_What you should do_
Locate every line in the records below that contains the word "screenshot", and copy each one.

_Data to use_
- - -
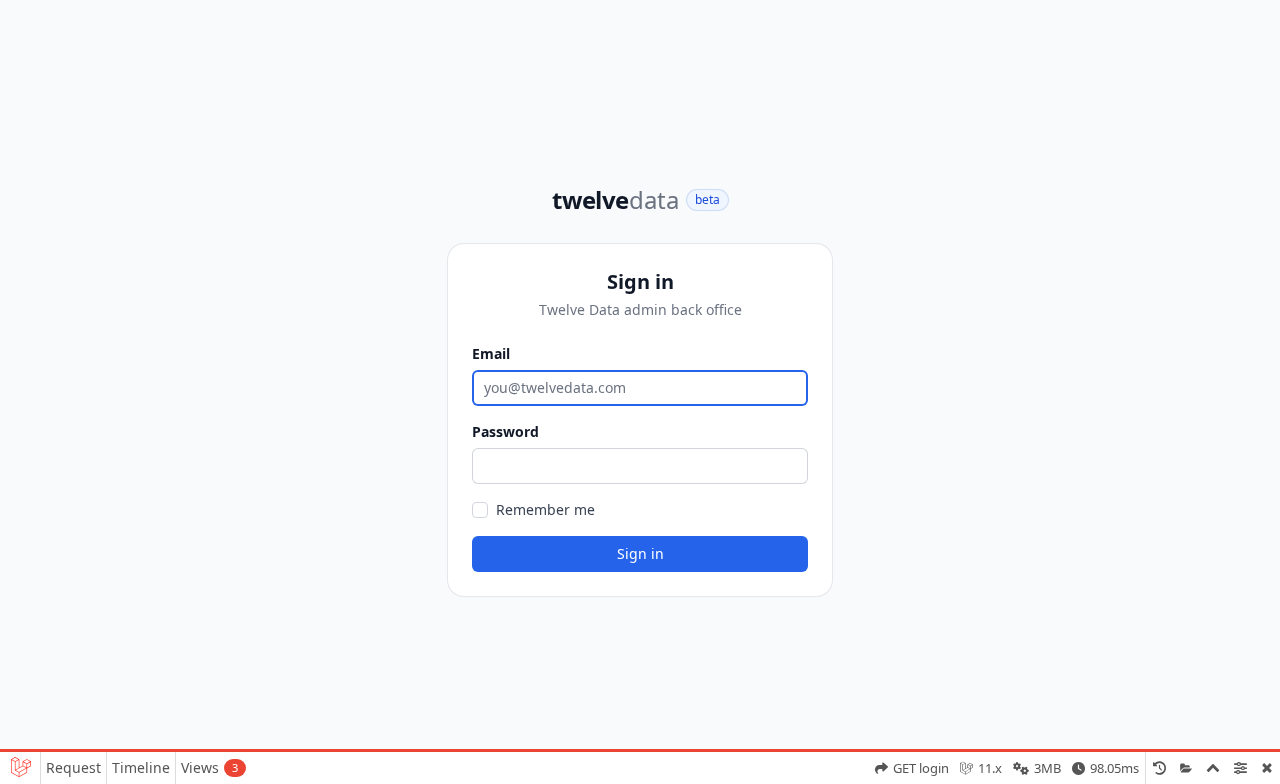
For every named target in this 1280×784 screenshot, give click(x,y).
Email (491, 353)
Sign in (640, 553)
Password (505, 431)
- - -
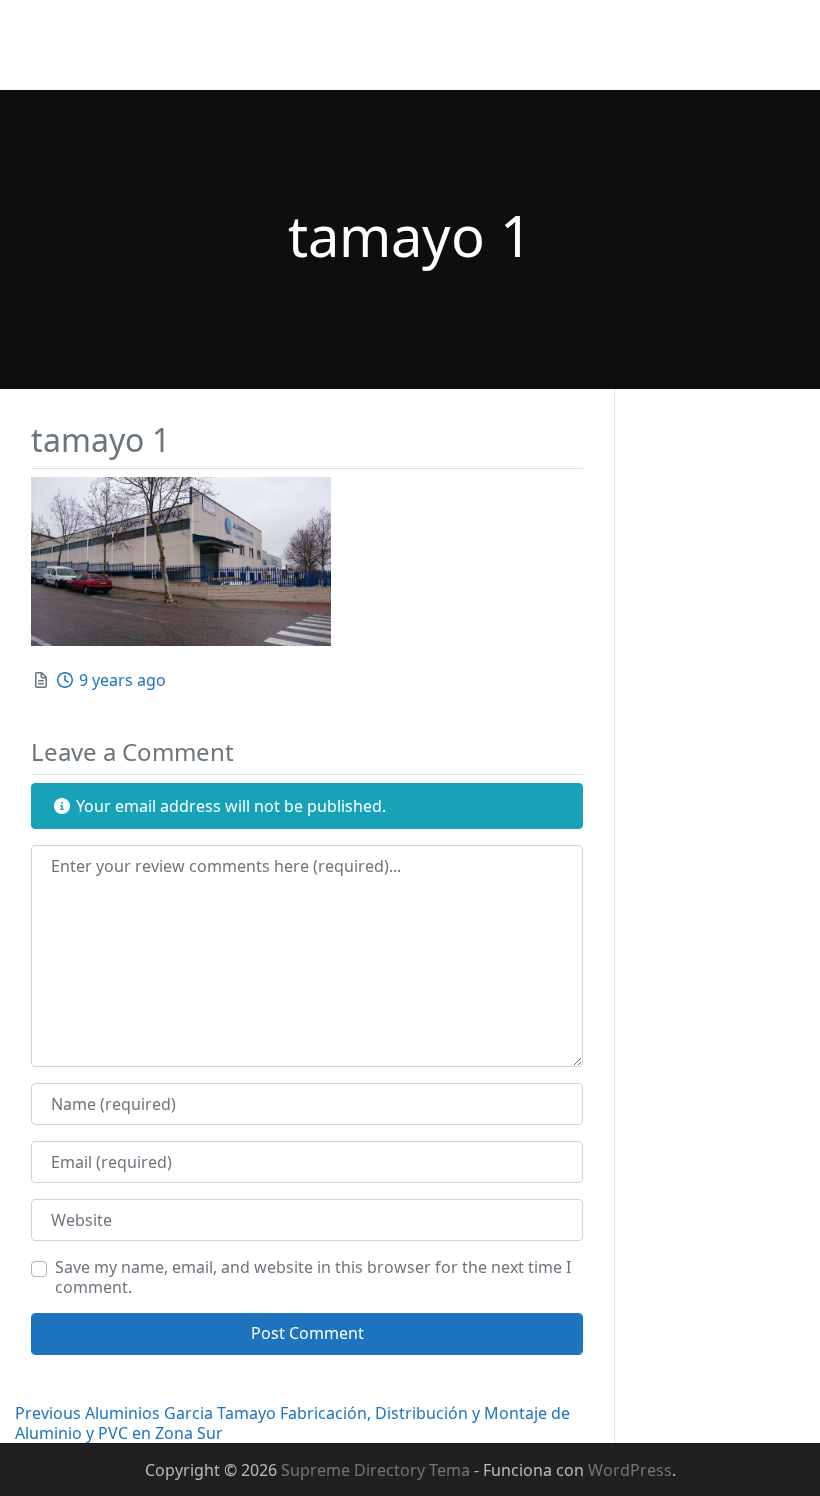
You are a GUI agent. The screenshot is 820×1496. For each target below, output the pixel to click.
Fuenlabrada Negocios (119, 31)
- - -
_Task solution_
For every named target in this 1280×784 screenshot, give click(x,y).
You are a GUI agent. The screenshot is 820×1496. For each target below, output the pixel to click.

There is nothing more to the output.